No dia da tomada de posse do parque de campismo da praia de Faro pela Câmara Municipal, várias pessoas foram forçadas a retirar os seus pertences de um espaço que vai ser requalificado para entrar em funcionamento em 2020.

As rulotes abandonadas estão a ser desmontadas e o lixo recolhido pelas carrinhas da empresa municipal Fagar, num processo que se vai estender durante vários dias até o espaço estar completamente limpo.

Depois de ter encerrado ao público, em 2003, o parque de campismo continuou a ser utilizado por quem já lá estava, tendo passado, em 2010, para a gestão da associação de utentes, através de um contrato de comodato com a autarquia.

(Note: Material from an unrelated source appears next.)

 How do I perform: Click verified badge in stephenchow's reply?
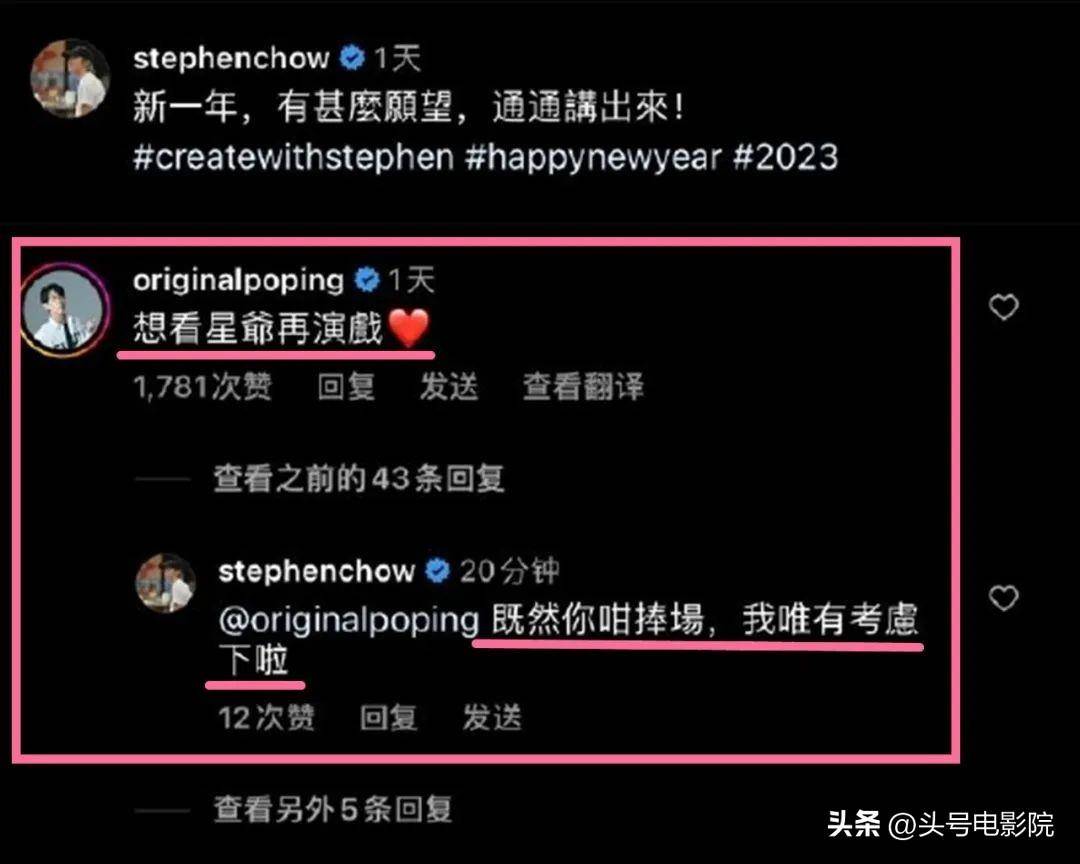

O município denunciou esse contrato em setembro de 2018, dando o prazo de um ano para o espaço ser desocupado, mas a associação apresentou, no passado mês de setembro, uma providência cautelar para tentar travar a saída, que foi considerada improcedente pelo Tribunal Administrativo e Fiscal de Loulé.

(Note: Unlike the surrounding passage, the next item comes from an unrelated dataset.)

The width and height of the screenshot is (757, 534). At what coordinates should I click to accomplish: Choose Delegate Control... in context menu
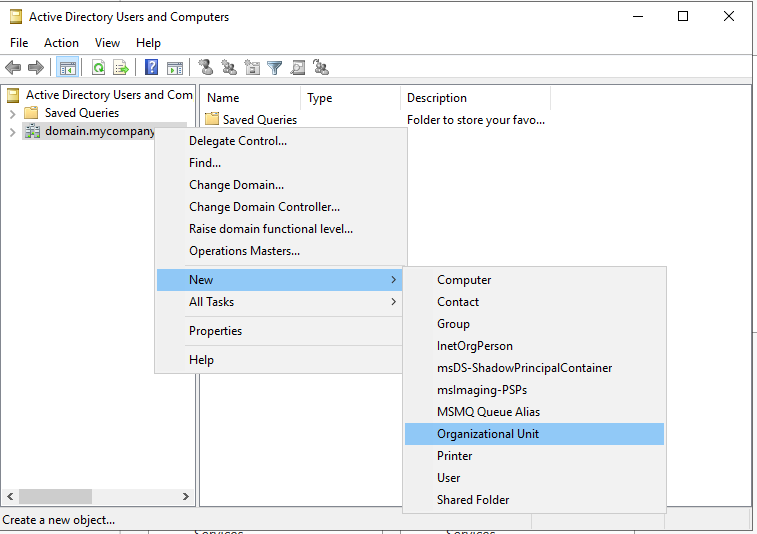[238, 141]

A tomada de posse pela autarquia foi acompanhada pelo presidente da Câmara de Faro, Rogério Bacalhau, que destacou a forma pacífica como os utentes estavam a abandonar o parque de campismo.

O autarca revelou que as três pessoas que tinham residência principal no parque de campismo já estão a ser acompanhadas pelos serviços de Ação Social da autarquia, garantindo que serão "realojadas condignamente".

Depois de efetuadas as obras, orçadas em 445 mil euros, com um prazo previsto de seis meses, o parque de campismo da praia de Faro contará com 200 lotes para tendas e 30 a 40 lotes para autocaravanas.

O espaço ficará sob gestão municipal e terá um regulamento próprio, que o executivo prevê levar no dia 02 de dezembro à reunião de câmara.